**Supplied passage:**
The Covid-19 pandemic has pushed global poverty levels to an all-time high.
According to the World Bank’s The Poverty and Shared Prosperity report, global extreme poverty rose in 2020 for the first time in over 20 years owing to the disruptions brought about by the coronavirus outbreak, armed conflict and Climate change.
“For more than two decades, extreme poverty was steadily declining. Now, for the first time in a generation, the quest to end poverty has suffered its worst setback,”
About 120 million people are reportedly living in poverty as a result of the pandemic, with the number expected to rise to about 150 million by the end of 2021.
Sub-Saharan Africa has been listed among emerging “hot spots,” for the “new poor” with the region now expected to be home to about a third of the people who are newly impoverished by COVID-19.
Almost half of the poor people in Sub-Saharan Africa live in only five countries namely; Nigeria, the Democratic Republic of Congo, Tanzania, Ethiopia, and Madagascar.
Women and children are the most affected by poverty according to the World Bank report.
“Women represent a majority of the poor in most regions and among some age groups. About 70 percent of the global poor aged 15 and over have no schooling or only some basic education,” the report says.
Poverty and Climate Change
The report also attributes the increased levels of poverty to climate change, saying the vice will drive 68 million to 132 million into poverty by 2030 considering that a large share of the poor in a number of countries live in areas that are both affected by conflict and facing high exposure to floods.

(Dataset records)
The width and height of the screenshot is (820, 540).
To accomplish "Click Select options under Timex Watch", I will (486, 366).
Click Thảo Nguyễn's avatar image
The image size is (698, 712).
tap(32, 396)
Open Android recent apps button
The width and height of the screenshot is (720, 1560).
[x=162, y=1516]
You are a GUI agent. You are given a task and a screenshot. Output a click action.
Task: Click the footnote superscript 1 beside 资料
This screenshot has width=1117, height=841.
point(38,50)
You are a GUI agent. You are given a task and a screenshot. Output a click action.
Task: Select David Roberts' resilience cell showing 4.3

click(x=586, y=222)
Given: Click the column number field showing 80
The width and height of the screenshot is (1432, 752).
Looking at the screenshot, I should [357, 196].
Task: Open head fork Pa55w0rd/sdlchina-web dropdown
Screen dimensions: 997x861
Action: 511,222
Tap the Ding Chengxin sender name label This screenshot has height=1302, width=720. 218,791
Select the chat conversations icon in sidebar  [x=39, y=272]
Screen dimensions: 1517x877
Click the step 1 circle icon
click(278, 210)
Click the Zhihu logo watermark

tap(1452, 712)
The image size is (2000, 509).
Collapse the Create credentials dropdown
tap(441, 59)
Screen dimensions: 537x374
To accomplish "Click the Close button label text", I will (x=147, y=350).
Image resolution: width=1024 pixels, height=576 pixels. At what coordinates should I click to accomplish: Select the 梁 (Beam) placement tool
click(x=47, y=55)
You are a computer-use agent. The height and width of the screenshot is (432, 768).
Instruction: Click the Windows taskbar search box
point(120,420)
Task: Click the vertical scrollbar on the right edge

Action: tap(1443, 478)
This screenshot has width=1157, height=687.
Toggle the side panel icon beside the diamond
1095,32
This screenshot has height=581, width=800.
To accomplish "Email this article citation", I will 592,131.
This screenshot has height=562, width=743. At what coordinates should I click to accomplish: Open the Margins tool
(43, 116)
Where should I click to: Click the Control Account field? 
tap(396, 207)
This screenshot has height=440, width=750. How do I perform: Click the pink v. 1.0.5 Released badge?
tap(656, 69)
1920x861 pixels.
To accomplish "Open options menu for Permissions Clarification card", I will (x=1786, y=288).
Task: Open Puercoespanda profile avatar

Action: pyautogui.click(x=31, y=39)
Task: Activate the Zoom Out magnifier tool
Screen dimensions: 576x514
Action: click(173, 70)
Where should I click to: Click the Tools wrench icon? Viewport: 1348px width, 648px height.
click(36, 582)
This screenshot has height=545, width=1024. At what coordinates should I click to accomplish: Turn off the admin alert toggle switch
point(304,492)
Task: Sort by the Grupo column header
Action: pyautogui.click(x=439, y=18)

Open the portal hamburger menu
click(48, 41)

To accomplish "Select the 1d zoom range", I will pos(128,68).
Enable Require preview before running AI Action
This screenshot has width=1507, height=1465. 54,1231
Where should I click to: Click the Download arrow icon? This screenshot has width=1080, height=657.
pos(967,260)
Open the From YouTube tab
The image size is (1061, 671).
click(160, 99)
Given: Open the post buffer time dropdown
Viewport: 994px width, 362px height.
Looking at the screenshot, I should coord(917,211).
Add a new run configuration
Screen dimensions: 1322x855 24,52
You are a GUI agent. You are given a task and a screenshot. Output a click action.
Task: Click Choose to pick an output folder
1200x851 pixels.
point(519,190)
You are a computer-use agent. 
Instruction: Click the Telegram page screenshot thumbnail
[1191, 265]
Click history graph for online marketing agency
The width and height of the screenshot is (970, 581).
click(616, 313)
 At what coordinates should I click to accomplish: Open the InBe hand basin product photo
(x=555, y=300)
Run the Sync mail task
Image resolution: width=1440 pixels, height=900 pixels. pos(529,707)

**Task details:**
Reproduce the global poverty text exactly, starting at the words "Sub-Saharan Africa has" and ending after the words "World Bank report.".

**Result of the task:**
Sub-Saharan Africa has been listed among emerging “hot spots,” for the “new poor” with the region now expected to be home to about a third of the people who are newly impoverished by COVID-19.
Almost half of the poor people in Sub-Saharan Africa live in only five countries namely; Nigeria, the Democratic Republic of Congo, Tanzania, Ethiopia, and Madagascar.
Women and children are the most affected by poverty according to the World Bank report.